Mr Fitzpatrick: What we are trying to achieve is a sea change in driving. One lady I saw at a meeting before coming here said that she went on an advanced course having sat through the initiative based in Cheshire that she is now championing across the country. It demonstrated to her that she thought she was a safe driver but when she looked at herself she found she was not. We are saying that to pass a test at one point in your life and not revisit your own driving skills for the rest of your life is not necessarily the best way to ensure you are a safe driver. When people pass the test they have difficulty in identifying how to get a refresher course and an advanced driver's certificate and can improve their skills or make sure their skills are up to scratch. There is the Institute of Advanced Motoring. By virtue of changing the regime for ADIs we hope that ADIs will offer advanced courses and you will not have to go to the IAM; you will be able to go to your local ADI because it will have qualifications to train you to a higher level. If you are trained to a higher level that ought to make you a better and safer driver; it ought to make you more employable and attractive to companies who look for drivers, but it will also make you more attractive to insurance companies because you will be able to demonstrate that you have trained yourself and have a greater degree of competence and are likely to be a better risk than somebody who has not. We are trying to change the culture of driver training and learning into lifelong learning, much as we are doing for people in different occupations.
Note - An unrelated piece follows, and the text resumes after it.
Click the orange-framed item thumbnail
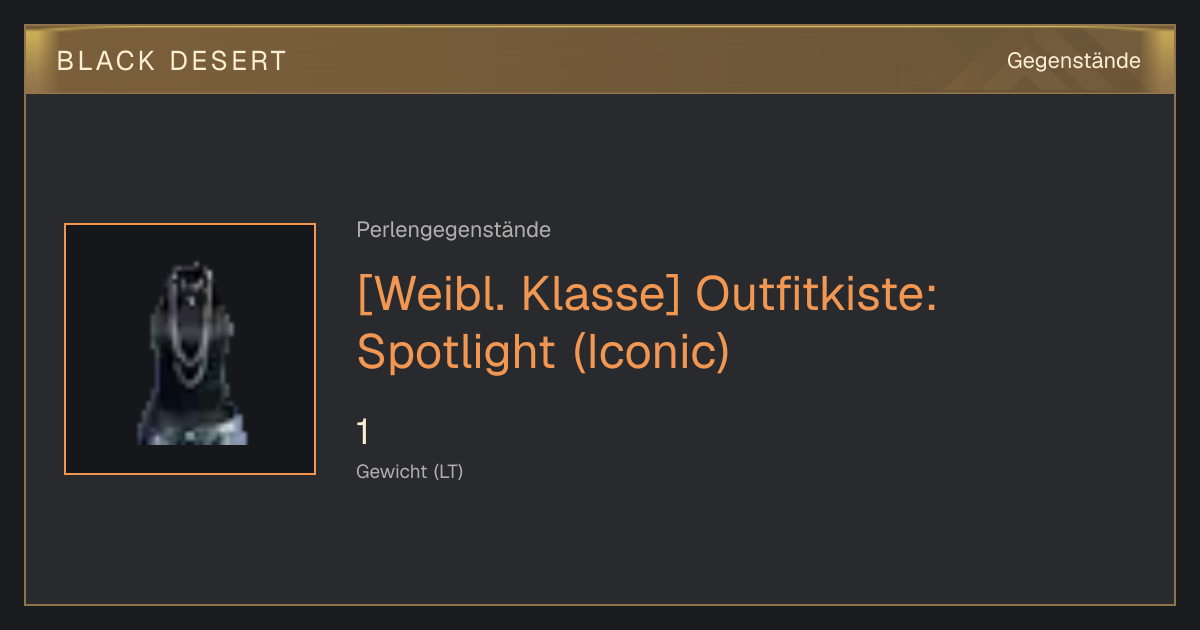1200x630 pixels. [190, 349]
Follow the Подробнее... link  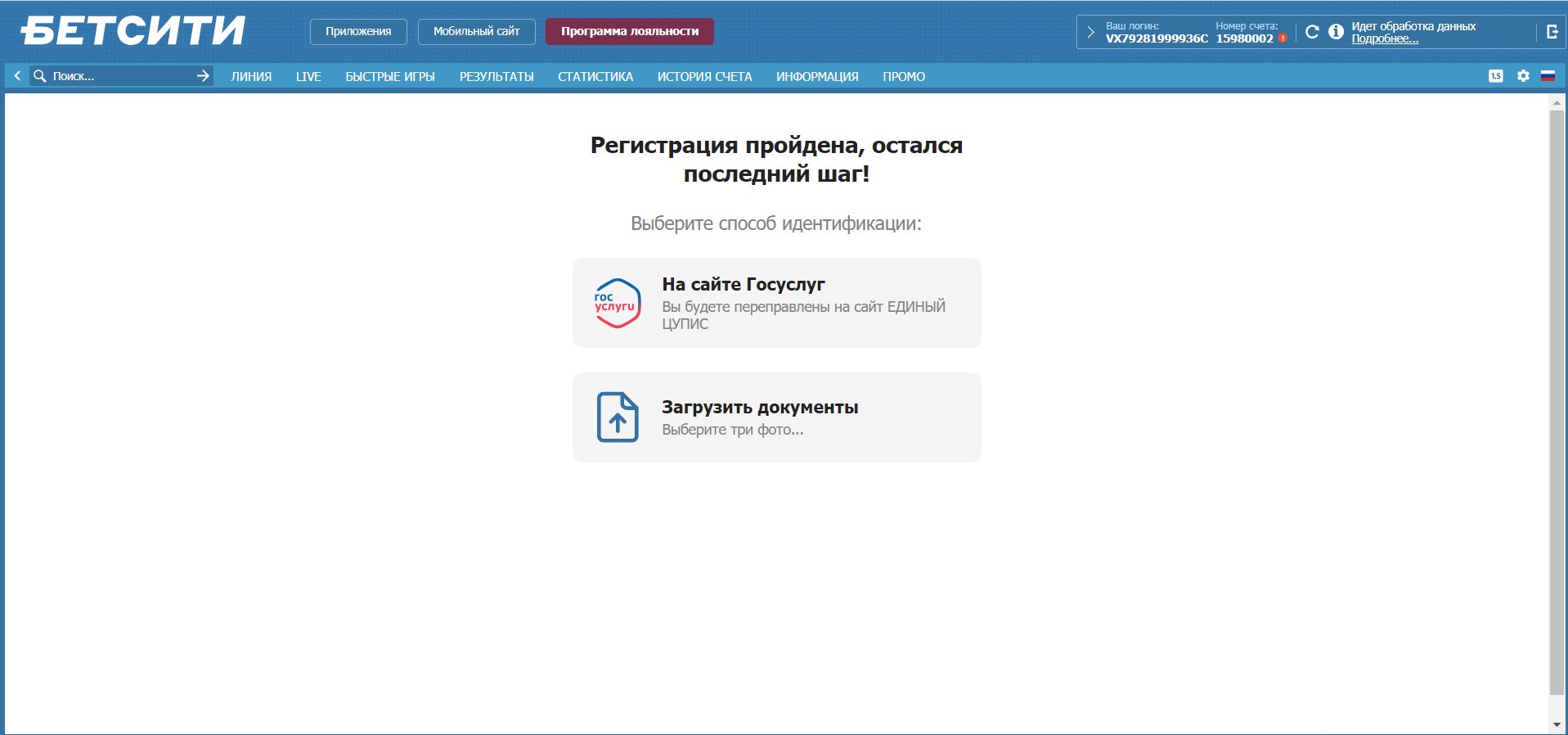[1384, 39]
Q389 Mr. Eric Martlew (Carlisle): What percentage of children receive formal cycle training at the moment?

Mr Fitzpatrick: I do not know the answer to that off the top of my head, but my understanding is that when the £120 million that Ruth Kelly announced in January for Cycle England spreads out to local authorities, the demonstration towns and directly into schools and cycle clubs half a million more children will be trained to Bikeability standard and an extra 100,000 will receive other aspects of training. I am not sure how many are trained to that level of proficiency at the moment, but the numbers trained by 2012 will be at least half a million more.

Q390 Mr. Eric Martlew (Carlisle): When we talk about categories of children, there is an argument - it was one I put to Parliament unsuccessfully - about the compulsory use of cycle helmets. We know that they save lives. The BMA is totally supportive. Why is the government so reluctant to take this up?

Mr Fitzpatrick: We have initiated additional research into cycle helmets and interim findings will emerge next year. The Westminster Bike Ride will take place in two weeks' time and I shall certainly be wearing my helmet on that occasion.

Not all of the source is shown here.